Work towards PhD degree under the supervision of Prof. Vadim Indelman
When: 31.8.2020 at 11:30
Abstract: Probabilistic inference, such as density (ratio) estimation, is a fundamental and highly important problem that needs to be solved in many different domains including robotics and computer science. Recently, a lot of research was done to solve it by producing various objective functions optimized over neural network (NN) models. Such Deep Learning (DL) based approaches include unnormalized and energy models, as well as critics of Generative Adversarial Networks, where DL has shown top approximation performance. In this research we contribute a novel algorithm family, which generalizes all above, and allows us to infer different statistical modalities (e.g. data likelihood and ratio between densities) from data samples.
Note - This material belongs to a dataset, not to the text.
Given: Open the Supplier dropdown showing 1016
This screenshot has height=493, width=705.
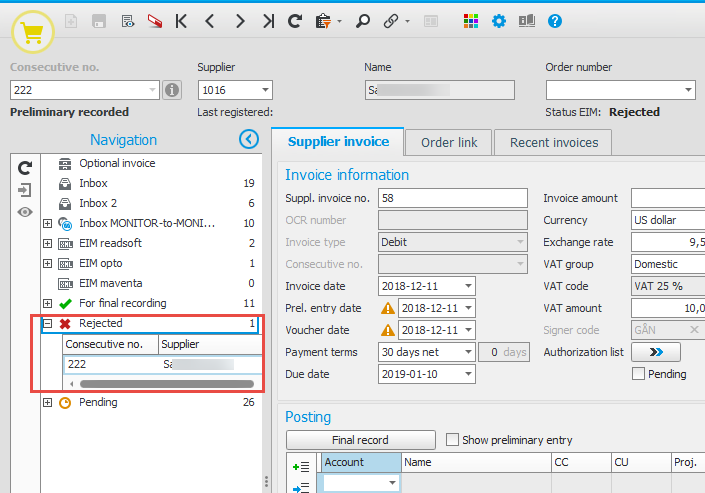Looking at the screenshot, I should click(264, 91).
The proposed unsupervised technique, named Probabilistic Surface Optimization (PSO), views a model as a flexible surface which can be pushed according to loss-specific virtual stochastic forces, where a dynamical equilibrium is achieved when the pointwise forces on the surface become equal. Concretely, the surface is pushed up and down at points sampled from two different distributions, with overall up and down forces becoming functions of these two distribution densities and of force intensity magnitudes defined by the loss of a particular PSO instance. Upon convergence, the force equilibrium associated with the Euler-Lagrange equation of the loss enforces an optimized model to be equal to various statistical functions, such as data density, depending on the used magnitude functions. Furthermore, this dynamical-statistical equilibrium is extremely intuitive and useful, providing many implications and possible usages in probabilistic inference. We connect PSO to numerous existing statistical works which are also PSO instances, and derive new PSO-based inference methods as demonstration of PSO exceptional usability. Additionally, we investigate the impact of Neural Tangent Kernel (NTK) on PSO equilibrium. Our study of NTK dynamics during the learning process emphasizes the importance of the model kernel adaptation to the specific target function for a good learning approximation.